Three major rock types within the area are Franciscan Formation (Late Mesozoic), Cenozoic sedimentary rocks and alluvium Cenozoic volcanic rocks. Franciscan Formation contains altered mafic volcanic rocks, deep-sea cherts, greywacke sandstones, limestones, serpentinites, shales, and high-pressure metamorphic rocks. Three characteristics of valley soils in the Clear Lake area are formed in alluvial sediments loam and clay loam: Manzanita: a dark brown/reddish brown, deep soils. Still: deep soils formed in mixed alluvium clay loam. Talmage: dark brown/black soils of poor fertility found on gently sloping floodplains with gravelly sandy loam.

==Viticulture==
Since the reemergence Lake County viticulture in the 1960s, most grapes harvested in the area were processed in neighboring counties for vinification. Currently, 80% of the county's fruit is sent to Napa County. TTB rules allow for up to 15% of grapes from another area to be blended into a wine that can be labeled an appellation name, and the much lower prices for Lake County grapes have made them an attractive blending proposition for wineries in more prestigious wine regions. In 2023, Lake County Cabernet Sauvignon brought on average $2,321 per ton (as opposed to $9,235 for Napa Valley and $3,058 in Sonoma County), and Sauvignon Blanc averaged $1,425 per ton (as opposed to $3,160 in Napa Valley and $2,054 in Sonoma County).

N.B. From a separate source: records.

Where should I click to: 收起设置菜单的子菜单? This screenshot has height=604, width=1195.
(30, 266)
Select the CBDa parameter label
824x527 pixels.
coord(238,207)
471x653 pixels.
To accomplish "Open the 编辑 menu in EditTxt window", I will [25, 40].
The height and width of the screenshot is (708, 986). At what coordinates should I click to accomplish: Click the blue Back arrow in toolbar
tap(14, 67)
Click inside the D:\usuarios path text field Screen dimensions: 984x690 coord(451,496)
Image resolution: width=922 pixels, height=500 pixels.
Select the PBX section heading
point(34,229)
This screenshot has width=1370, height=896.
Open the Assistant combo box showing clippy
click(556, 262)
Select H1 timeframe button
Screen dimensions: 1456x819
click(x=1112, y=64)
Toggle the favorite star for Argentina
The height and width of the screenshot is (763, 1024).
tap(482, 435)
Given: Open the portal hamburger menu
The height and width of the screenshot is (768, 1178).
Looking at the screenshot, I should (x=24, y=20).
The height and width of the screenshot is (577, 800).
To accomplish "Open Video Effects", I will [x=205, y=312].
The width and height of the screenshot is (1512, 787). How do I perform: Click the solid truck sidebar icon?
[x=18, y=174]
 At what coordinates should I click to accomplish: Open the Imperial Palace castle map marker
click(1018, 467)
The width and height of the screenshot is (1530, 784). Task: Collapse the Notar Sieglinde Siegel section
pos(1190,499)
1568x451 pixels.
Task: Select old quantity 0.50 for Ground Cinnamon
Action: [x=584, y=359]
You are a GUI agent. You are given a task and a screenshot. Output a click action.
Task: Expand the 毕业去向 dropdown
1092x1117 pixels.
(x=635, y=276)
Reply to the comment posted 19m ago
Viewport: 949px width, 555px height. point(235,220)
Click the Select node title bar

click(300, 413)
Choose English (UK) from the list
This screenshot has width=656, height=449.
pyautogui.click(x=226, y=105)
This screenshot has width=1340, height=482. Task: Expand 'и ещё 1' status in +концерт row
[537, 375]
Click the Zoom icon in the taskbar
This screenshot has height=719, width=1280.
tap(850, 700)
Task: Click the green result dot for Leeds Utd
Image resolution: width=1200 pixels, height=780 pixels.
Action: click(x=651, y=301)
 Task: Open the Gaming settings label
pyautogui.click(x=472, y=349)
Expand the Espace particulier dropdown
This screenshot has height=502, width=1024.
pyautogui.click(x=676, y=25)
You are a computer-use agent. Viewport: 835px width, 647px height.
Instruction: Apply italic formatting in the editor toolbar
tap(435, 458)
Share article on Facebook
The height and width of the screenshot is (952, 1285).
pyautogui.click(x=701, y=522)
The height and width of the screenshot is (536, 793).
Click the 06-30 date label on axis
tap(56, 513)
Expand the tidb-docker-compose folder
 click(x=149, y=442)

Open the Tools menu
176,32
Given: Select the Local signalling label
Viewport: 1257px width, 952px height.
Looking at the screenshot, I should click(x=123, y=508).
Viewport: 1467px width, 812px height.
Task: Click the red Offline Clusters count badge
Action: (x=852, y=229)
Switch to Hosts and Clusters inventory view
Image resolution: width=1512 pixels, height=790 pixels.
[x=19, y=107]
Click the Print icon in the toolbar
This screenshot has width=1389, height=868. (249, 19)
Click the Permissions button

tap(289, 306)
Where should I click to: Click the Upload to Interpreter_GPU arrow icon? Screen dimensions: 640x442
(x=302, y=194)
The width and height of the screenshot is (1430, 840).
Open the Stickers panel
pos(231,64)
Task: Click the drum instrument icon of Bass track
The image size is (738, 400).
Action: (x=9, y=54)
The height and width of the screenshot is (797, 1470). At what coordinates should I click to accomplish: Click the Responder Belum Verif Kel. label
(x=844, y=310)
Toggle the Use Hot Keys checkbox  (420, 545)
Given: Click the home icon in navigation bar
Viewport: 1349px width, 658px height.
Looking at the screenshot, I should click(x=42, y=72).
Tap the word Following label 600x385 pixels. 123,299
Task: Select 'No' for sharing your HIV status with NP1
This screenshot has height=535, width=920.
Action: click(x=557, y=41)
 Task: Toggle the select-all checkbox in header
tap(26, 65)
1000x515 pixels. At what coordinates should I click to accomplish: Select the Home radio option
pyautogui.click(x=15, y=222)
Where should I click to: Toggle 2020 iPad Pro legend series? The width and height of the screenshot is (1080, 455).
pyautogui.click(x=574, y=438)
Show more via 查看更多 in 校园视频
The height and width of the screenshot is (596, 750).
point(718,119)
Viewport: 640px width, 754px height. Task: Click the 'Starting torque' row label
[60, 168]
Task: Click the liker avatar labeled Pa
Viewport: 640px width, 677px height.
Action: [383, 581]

Some local grapes are also used in wines labelled North Coast, as Lake County is a sub-appellation within the multi-county AVA, or even simply the state appellation. Napa Valley or Sonoma County-based wineries sourcing from the region include Francis Ford Coppola Winery, Trinchero Family Estates, Hagafen Cellars, Arnot-Roberts, Conn Creek or Kendall-Jackson which also has vineyards in Lake County. As of May 2024, the county is resident to about 20 bonded wineries and a number of operations have vineyards and focusing on labels bearing Lake County appellation, even if their wine is made in neighboring Napa, Mendocino or Sonoma counties, such as, Obsidian Ridge, Fore Family Vineyards, Dancing Crow Vineyards, Wild Diamond Vineyards and Sol Rouge.

Through marketing efforts from the Lake County Winegrape Commission, the Lake County Winery Association and regional vintners like the late Jed Steele and Andy Beckstoffer, who heavily invested in the Red Hills appellation, Lake County appellations are used more often on the local winery labels.